(Saved entries)
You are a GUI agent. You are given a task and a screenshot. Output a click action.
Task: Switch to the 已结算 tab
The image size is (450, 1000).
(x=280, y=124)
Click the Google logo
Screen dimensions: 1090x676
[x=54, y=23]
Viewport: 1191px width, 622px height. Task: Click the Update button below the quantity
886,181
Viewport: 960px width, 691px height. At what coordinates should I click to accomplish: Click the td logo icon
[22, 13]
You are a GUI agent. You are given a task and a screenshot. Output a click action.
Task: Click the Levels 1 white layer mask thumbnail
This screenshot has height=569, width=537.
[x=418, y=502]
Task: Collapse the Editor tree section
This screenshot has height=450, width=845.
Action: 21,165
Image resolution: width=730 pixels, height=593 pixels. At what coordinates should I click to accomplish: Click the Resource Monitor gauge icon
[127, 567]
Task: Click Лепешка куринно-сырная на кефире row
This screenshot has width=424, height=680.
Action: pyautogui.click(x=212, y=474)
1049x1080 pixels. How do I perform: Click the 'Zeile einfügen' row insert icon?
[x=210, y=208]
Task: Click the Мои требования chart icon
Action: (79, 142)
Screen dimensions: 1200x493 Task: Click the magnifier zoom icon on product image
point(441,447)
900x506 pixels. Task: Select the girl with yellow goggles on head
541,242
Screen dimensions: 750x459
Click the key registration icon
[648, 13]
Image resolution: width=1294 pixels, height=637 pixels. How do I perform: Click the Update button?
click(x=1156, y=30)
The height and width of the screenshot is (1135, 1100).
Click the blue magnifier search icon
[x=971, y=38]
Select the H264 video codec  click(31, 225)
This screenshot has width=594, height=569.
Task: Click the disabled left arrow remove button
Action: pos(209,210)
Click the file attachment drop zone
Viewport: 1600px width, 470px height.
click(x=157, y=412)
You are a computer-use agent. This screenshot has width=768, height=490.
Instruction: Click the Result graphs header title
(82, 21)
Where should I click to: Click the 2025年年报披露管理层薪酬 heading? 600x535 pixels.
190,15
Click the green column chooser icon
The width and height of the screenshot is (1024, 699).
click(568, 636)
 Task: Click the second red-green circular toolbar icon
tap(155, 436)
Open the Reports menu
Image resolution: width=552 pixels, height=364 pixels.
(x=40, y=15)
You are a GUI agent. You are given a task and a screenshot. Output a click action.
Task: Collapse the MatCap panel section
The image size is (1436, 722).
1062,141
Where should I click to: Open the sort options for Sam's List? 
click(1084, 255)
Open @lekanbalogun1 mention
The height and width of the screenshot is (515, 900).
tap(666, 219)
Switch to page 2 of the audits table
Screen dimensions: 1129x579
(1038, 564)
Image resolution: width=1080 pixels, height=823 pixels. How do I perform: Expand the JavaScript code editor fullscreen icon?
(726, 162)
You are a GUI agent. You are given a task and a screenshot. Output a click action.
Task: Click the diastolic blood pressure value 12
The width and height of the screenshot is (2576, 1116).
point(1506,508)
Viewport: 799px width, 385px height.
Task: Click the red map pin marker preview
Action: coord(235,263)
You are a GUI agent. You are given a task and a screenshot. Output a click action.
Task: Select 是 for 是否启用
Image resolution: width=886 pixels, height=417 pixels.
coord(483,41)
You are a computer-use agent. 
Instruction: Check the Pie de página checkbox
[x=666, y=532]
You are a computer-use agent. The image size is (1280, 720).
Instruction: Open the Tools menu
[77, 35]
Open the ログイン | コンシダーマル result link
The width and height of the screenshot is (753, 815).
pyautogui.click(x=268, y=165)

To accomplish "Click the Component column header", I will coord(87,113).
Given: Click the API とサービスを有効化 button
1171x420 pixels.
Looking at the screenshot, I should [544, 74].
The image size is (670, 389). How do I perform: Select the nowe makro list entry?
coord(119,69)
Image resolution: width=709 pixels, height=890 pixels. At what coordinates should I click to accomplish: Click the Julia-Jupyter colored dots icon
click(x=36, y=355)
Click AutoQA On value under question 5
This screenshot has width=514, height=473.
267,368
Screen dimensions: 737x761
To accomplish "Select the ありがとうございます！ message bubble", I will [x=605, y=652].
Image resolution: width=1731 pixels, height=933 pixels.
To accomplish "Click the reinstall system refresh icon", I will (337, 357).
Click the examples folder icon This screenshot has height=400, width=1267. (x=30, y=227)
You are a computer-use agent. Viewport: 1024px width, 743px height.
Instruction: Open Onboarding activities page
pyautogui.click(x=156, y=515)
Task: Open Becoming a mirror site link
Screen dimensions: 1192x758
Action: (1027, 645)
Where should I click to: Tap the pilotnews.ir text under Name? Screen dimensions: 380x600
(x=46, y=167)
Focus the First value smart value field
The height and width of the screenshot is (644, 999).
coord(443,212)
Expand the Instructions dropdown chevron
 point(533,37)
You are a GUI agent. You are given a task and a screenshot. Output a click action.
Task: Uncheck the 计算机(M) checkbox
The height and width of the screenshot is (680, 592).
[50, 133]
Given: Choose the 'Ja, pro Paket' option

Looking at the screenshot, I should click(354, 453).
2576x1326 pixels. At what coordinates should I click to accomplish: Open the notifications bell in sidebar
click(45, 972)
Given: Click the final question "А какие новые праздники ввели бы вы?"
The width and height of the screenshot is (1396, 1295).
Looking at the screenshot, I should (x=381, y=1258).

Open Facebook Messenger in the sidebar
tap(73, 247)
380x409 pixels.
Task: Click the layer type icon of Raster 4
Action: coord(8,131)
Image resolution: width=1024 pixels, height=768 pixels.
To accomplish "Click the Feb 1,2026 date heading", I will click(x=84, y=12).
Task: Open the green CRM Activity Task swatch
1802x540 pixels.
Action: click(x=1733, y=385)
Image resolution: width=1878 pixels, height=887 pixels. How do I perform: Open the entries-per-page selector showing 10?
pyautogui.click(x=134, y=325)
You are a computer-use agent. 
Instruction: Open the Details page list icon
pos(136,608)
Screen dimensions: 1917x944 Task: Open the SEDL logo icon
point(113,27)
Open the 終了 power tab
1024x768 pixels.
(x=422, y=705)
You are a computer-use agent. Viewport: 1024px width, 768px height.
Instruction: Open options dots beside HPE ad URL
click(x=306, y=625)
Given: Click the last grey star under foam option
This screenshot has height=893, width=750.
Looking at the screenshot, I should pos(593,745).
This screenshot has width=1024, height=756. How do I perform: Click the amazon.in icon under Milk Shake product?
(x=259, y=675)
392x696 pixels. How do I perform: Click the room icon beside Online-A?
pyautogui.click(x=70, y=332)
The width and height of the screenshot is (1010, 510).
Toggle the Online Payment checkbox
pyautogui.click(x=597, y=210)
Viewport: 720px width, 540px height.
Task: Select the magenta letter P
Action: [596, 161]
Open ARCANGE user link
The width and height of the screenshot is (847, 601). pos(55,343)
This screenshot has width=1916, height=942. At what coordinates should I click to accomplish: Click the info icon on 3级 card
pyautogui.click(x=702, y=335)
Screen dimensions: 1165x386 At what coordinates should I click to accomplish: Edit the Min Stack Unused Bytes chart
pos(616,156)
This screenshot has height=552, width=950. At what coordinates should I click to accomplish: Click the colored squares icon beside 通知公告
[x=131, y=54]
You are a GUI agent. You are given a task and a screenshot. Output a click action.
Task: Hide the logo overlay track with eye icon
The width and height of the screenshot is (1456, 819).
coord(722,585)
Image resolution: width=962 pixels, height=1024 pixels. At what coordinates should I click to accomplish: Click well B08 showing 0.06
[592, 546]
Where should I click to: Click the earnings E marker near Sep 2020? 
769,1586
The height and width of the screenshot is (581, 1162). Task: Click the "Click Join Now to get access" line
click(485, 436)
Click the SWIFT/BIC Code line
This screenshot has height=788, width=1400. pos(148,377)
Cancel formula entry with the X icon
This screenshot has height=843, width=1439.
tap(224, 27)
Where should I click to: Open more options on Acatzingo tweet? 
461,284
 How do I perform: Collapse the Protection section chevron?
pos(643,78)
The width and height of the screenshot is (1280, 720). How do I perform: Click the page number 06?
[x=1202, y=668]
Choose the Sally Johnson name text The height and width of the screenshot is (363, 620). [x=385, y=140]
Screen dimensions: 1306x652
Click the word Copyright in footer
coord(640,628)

** Given task **
Copy out verbatim every line of the rows from the line containing "Image resolution: width=1878" down to the line containing "Action: [596, 161]", including both of those lines.

** Output for this exercise **
Image resolution: width=1878 pixels, height=887 pixels. How do I perform: Open the entries-per-page selector showing 10?
pyautogui.click(x=134, y=325)
You are a computer-use agent. 
Instruction: Open the Details page list icon
pos(136,608)
Screen dimensions: 1917x944 Task: Open the SEDL logo icon
point(113,27)
Open the 終了 power tab
1024x768 pixels.
(x=422, y=705)
You are a computer-use agent. Viewport: 1024px width, 768px height.
Instruction: Open options dots beside HPE ad URL
click(x=306, y=625)
Given: Click the last grey star under foam option
This screenshot has height=893, width=750.
Looking at the screenshot, I should pos(593,745).
This screenshot has width=1024, height=756. How do I perform: Click the amazon.in icon under Milk Shake product?
(x=259, y=675)
392x696 pixels. How do I perform: Click the room icon beside Online-A?
pyautogui.click(x=70, y=332)
The width and height of the screenshot is (1010, 510).
Toggle the Online Payment checkbox
pyautogui.click(x=597, y=210)
Viewport: 720px width, 540px height.
Task: Select the magenta letter P
Action: [596, 161]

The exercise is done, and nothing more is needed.